1. **Create a test dataset** (`dataset.jsonl`):
```jsonl
{"input": "What's the capital of France?", "ground_truth": "Paris"}
{"input": "Calculate 2+2", "ground_truth": "4"}
```

2. **Write a suite configuration** (`suite.yaml`):
```yaml
name: my-eval-suite
dataset: dataset.jsonl
target:
  kind: agent
  agent_file: my_agent.af  # or use agent_id for existing agents
  base_url: http://localhost:8283
graders:
  quality:
    kind: tool
    function: contains  # or exact_match
    extractor: last_assistant
gate:
  metric_key: quality
  op: gte
  value: 0.75  # require 75% pass threshold
```

3. **Run the evaluation**:
```bash
letta-evals run suite.yaml
```

## Core Concepts

### Suites
YAML configuration files that define your evaluation parameters.

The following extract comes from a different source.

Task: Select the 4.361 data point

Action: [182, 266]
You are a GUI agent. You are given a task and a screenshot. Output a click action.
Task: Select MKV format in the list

Each suite specifies the dataset, target agent, grading method, and pass/fail criteria.

### Datasets
JSONL files where each line contains a test sample with:
- `input`: The prompt to send to the agent
- `ground_truth`: The expected response (for tool graders)
- `metadata`: Optional additional context

### Targets
What you're evaluating. Currently supports:
- **Letta agents**: Via `agent_file` (.af files) or existing `agent_id`

### Graders
How responses are scored (define one or many under `graders`):
- Tool graders: built-ins (`exact_match`, `contains`, etc.) or custom Python functions
- Rubric graders: LLM judges with custom prompts (`prompt_path`, `model`, `provider`)

### Gates
Pass/fail thresholds for your evaluation:
- `metric_key`: Which grader to gate on (key in `graders`)
- `metric`: Aggregate to compare (`avg_score` or `accuracy`)
- `op`: Comparison operator (`gte`, `gt`, `lte`, `lt`, `eq`)
- `value`: Threshold value (decimal for `avg_score`, percent for `accuracy`)

## CLI Commands

```bash
# run an evaluation suite (shows progress by default)
letta-evals run suite.yaml

# save outputs to directory
# header.json for headers, summary.json for results summary, results.jsonl for per-instance results
letta-evals run suite.yaml --output results

# quiet mode (only show pass/fail)
letta-evals run suite.yaml --quiet

# validate suite configuration
letta-evals validate suite.yaml

# list available components
letta-evals list-extractors
letta-evals list-graders
```

## Example: Multi-Metric Suite

- Path: `examples/simple-rubric-grader/suite.two-metrics.yaml`
- Two graders: `quality` (rubric using `rubric.txt`) and `ascii_only` (tool `ascii_printable_only`)
- Gate: `metric_key: quality`, `metric: avg_score`, `op: gte`, `value: 0.6`

Run:

```
letta-evals run examples/simple-rubric-grader/suite.two-metrics.yaml
```

## Configuration

### Suite YAML Structure

```yaml
name: suite-name
description: Optional description
dataset: path/to/dataset.jsonl
max_samples: 100  # optional: limit samples
sample_tags: [tag1, tag2]  # optional: filter by tags

target:
  kind: agent
  agent_file: path/to/agent.af  # or agent_id: existing-id
  base_url: http://localhost:8283

graders:
  my_metric:
    kind: tool  # or rubric
    function: contains  # for tool graders
    extractor: last_assistant  # what to extract from response
    # for rubric graders:
    # prompt_path: path/to/rubric.txt
    # model: gpt-4.1
    # provider: openai

gate:
  metric_key: my_metric
  op: gte  # gte, gt, lte, lt, eq
  value: 0.8
```

### Extractors

Control what part of the agent response gets graded:
- `last_assistant`: Final assistant message
- `all_messages`: All assistant messages
- `tool_calls`: Tool invocations
- `first_assistant`: First assistant message
- Custom JSONPath expressions

### Built-in Grader Functions

- `exact_match`: Exact string matching
- `contains`: Check if response contains expected text
- Custom functions can be registered via Python

## Development

### Linting

```bash
# check for issues
ruff check .

# auto-format code
ruff format .
```

### Testing

```bash
# run tests
pytest

# run specific tests
pytest -k test_name
```